Was it coincidental that I sat there at the church on this day, October 11, the same day as my last official day of work at World Vision? It was a sobering reminder that I can trust God in the leaving of my job. In the same way that he provided in a big way for me 25 years ago, he will provide for me again. And he just may give me a desire of my heart that today I know nothing about.
Of course we needed to have more fondue that night – so we did. At Bernerhof Hotel, sitting at a table in the greenhouse, seated by a matre d’ who was also our waiter and our chef. In low-season, there’s not many tourists and most places are closed down for an extended holiday for the owners. It makes for a nice, quiet stay with lots of opportunities to connect with the locals. When we left a nice tip for the matre’ d/waiter/chef, it made his night.
Back to the hotel to snuggle down under the big, feather down duvets that are the signature for all Swiss hotel stays. So comfy good, you never want to get out of bed in the morning.
But we finally did. The pouring rain had returned, but we didn’t care, we had our glorious day the day before. It had been an extra blessing from God – a brilliant day of unbelievable sunshine sandwiched perfectly between 2 days of rain.

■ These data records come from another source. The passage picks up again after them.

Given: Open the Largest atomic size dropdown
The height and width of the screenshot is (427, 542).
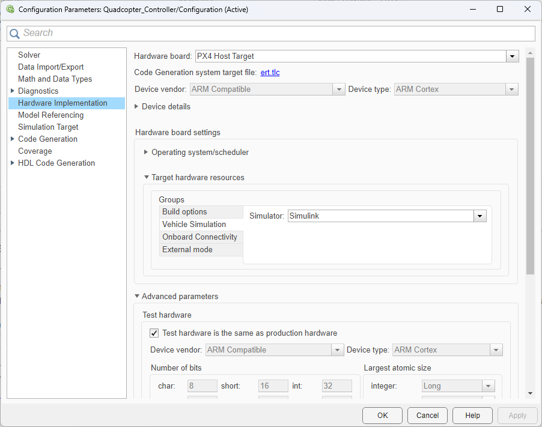Looking at the screenshot, I should [x=489, y=386].
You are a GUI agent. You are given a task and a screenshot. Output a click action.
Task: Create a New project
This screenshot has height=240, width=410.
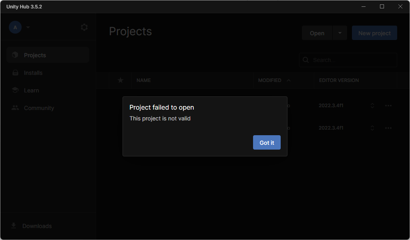(x=374, y=33)

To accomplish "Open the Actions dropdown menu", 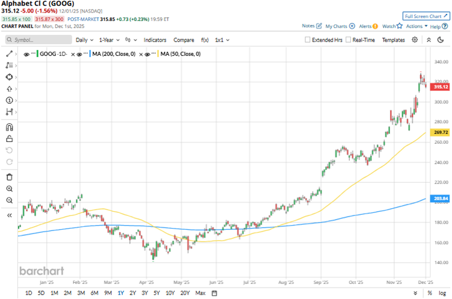I will [x=417, y=26].
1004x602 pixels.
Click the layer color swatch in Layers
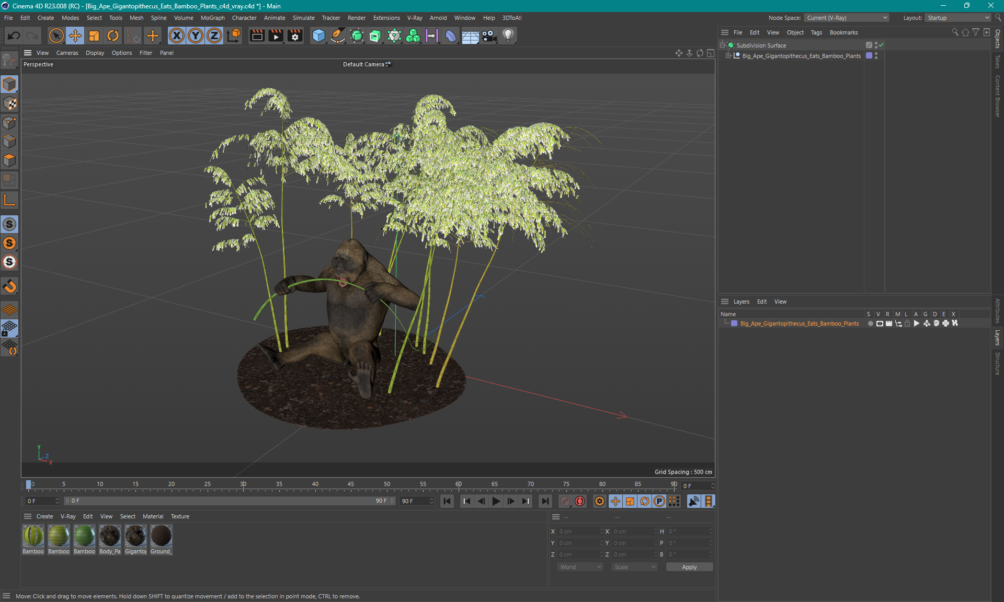pos(734,323)
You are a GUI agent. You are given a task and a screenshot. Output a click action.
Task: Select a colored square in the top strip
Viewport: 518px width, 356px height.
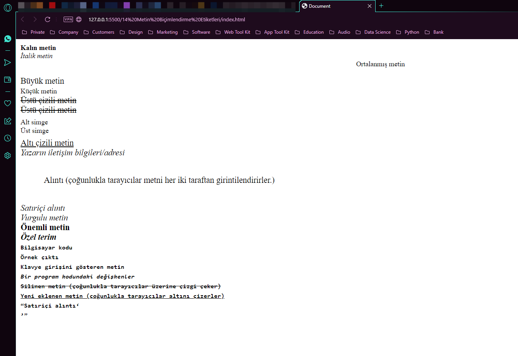pos(52,5)
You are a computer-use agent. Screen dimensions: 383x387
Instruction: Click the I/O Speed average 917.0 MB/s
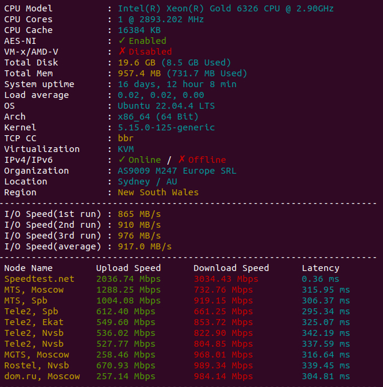point(144,246)
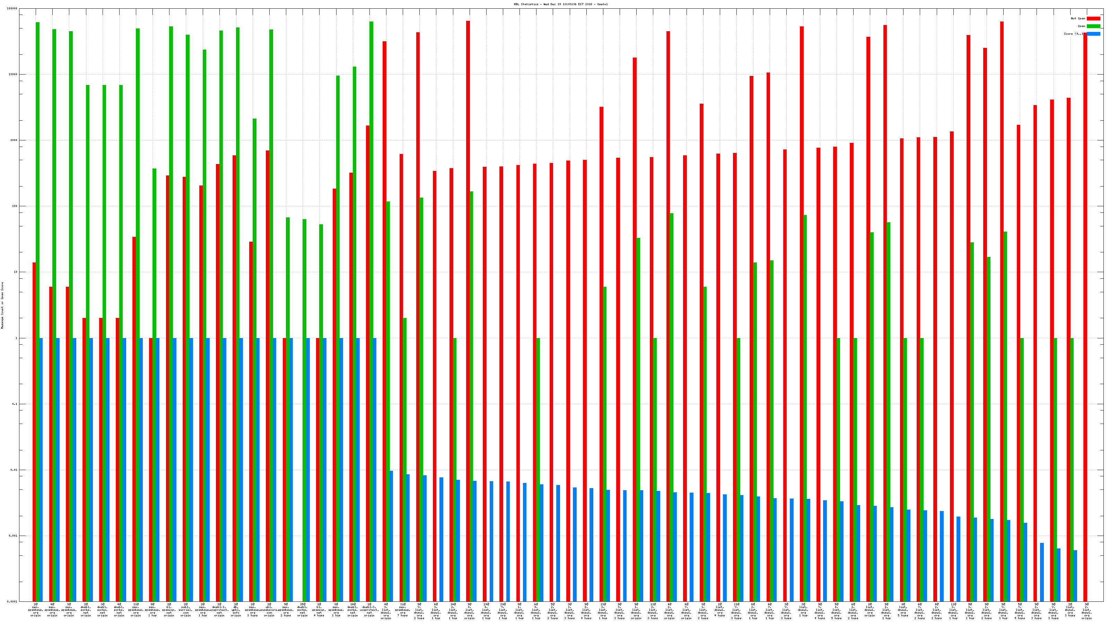Click the db.wpbl.info origin x-axis label
Screen dimensions: 1109x624
tap(236, 610)
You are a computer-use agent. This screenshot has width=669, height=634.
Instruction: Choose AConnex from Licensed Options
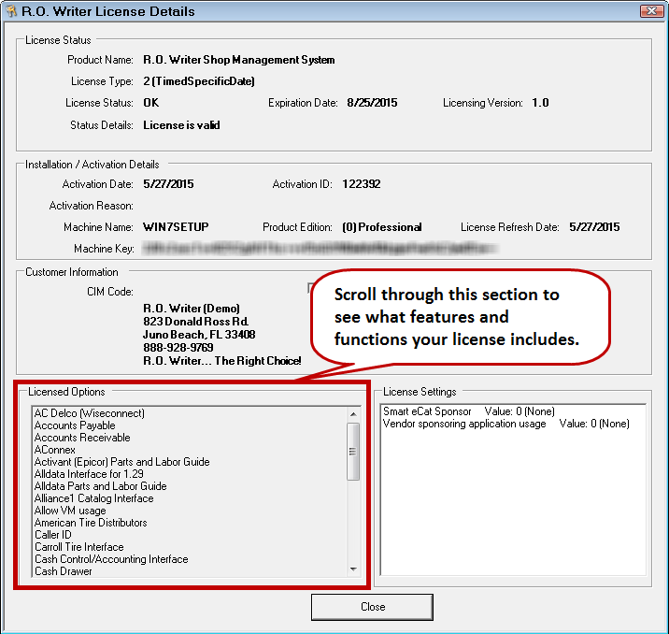pyautogui.click(x=55, y=450)
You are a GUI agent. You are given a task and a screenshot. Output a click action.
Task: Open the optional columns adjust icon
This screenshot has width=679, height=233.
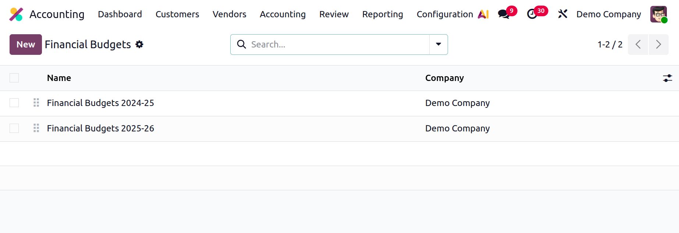tap(667, 78)
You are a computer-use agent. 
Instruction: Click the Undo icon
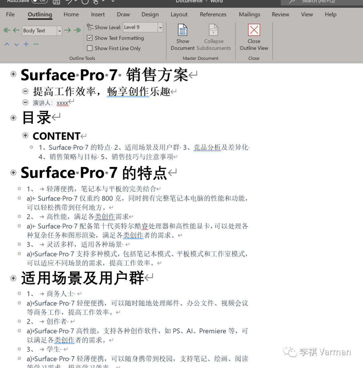(69, 2)
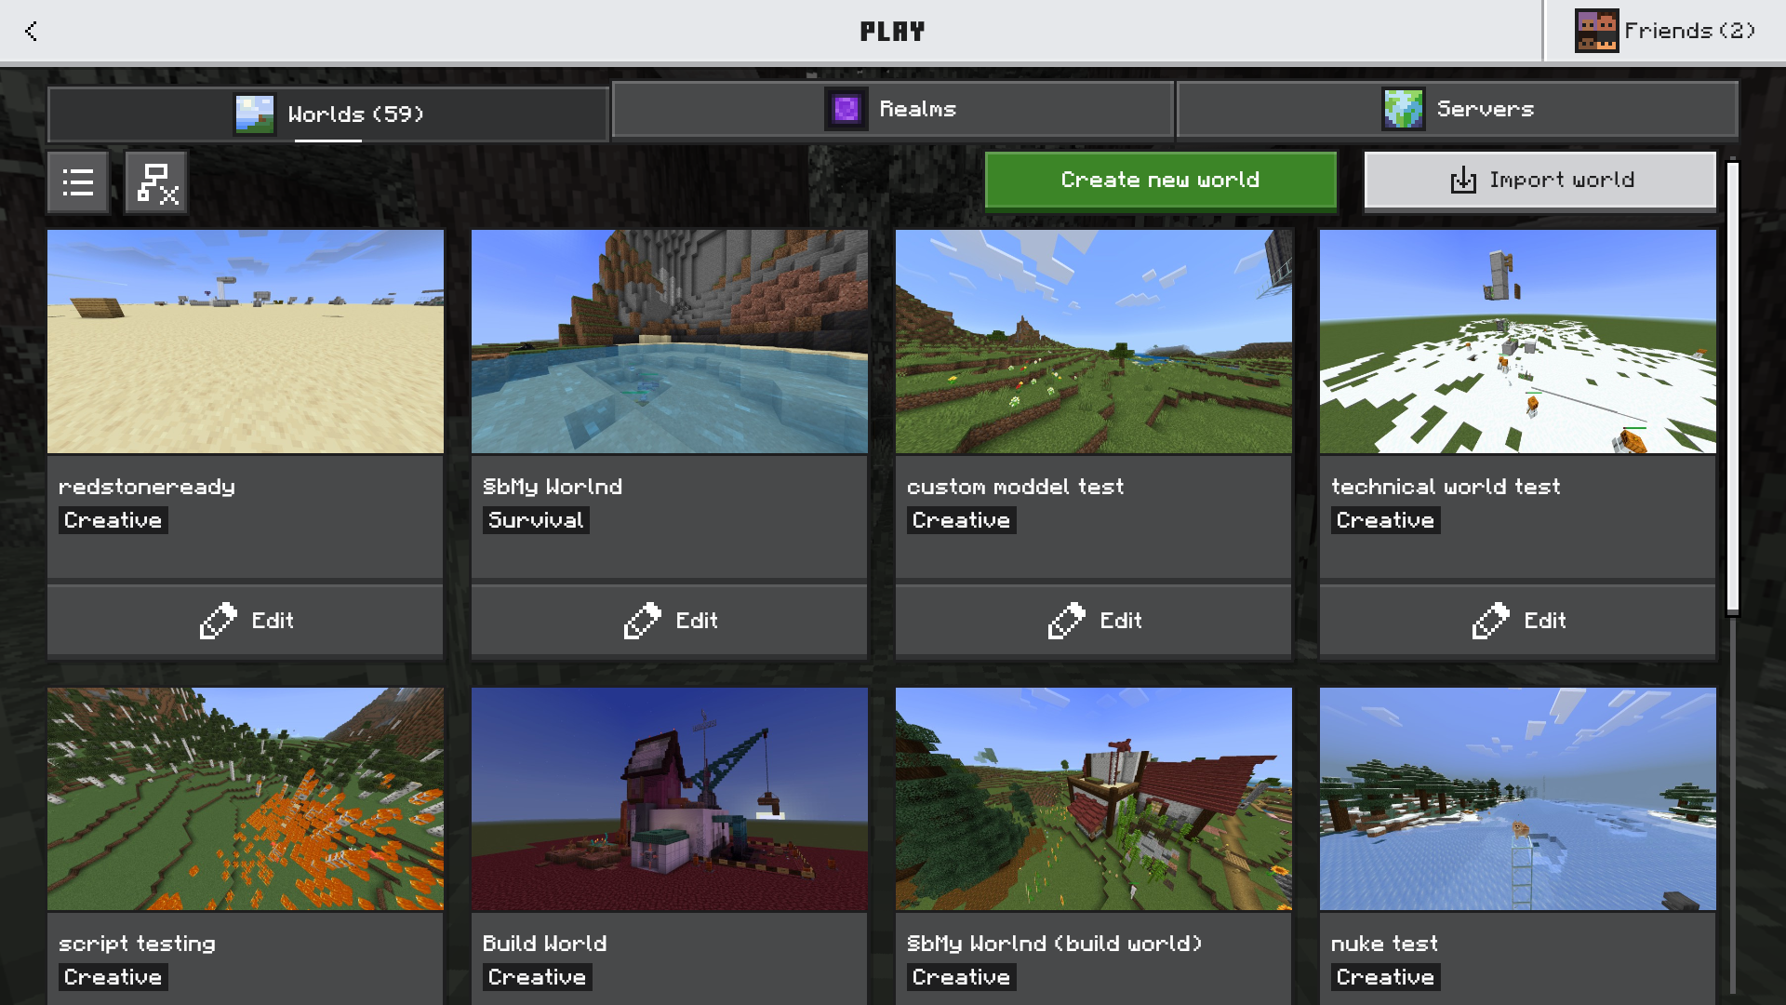Click the Servers globe icon
The image size is (1786, 1005).
pyautogui.click(x=1403, y=110)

Day 3: On to Wilderswil (next to Interlaken) to meet the Baertschis. Werner picked us up at the train station. I was worried he wouldn’t recognize me after all these years, but I shouldn’t have. He gave me a nice, big hug (well, it was a big hug for a Swiss person, they are usually very reserved). I thought my heart my burst, it was just so good to see him.
We loaded our backpacks into the car and Werner shuttled us home, where his wife Vreni was waiting for us. Truly, they are the nicest people ever. They treated me so well when I worked for them, and here they are treating us amazingly well again after all these years.
They put on a full spread for dinner with the Swiss favorite, raclette. Raclette includes using a cheese melting cooking device. Each person gets a small tray in which you place fat slices of raclette cheese, then put it in the raclette thingy. The cheese melts and gets crusty, then you scoop it out and pour it over small, boiled potatoes. Total deliciousness! Even better when you throw a piece of bacon into your cheese tray, cook it for a while and then add your cheese on top. Zack ate so much I thought he would explode!
So while were were initially drowning in fondue, the raclette really pushed us over the edge.
Over dinner Vreni explained that Werner was diagnosed with leukemia 18 months ago, and spent 4-1/2 months in the hospital beating back the disease. Thankfully, he is now in full remission and doing well. They are now 65 years old and retired, living in a 3-bedroom “flat” in Unterseen which is next to Interlaken. Their “kids,” the ones who were teenagers when I was last here, are now 39 and 40 years old! And Werner and Vreni are still faithful Christians, fully engaged in their new church of 3 years. They lived in Wengen for 30 years, so the transition of actually leaving was hard, but Vreni said once they left, she hasn’t missed it at all.
On that last Saturday morning in Switzerland, we enjoyed breakfast with Vreni and Werner, then headed off to the train station for our journey to Venice. Thank God, it’s not a night train.
As Werner drove us to the train station, we could see the Jungfrau shining down on us. Werner said, “Bye Bye Jungfrau,” speaking English with his typical Swiss German accent, and Zack has not stopped imitating it since. It brings a little bit of Switzerland with us wherever we go.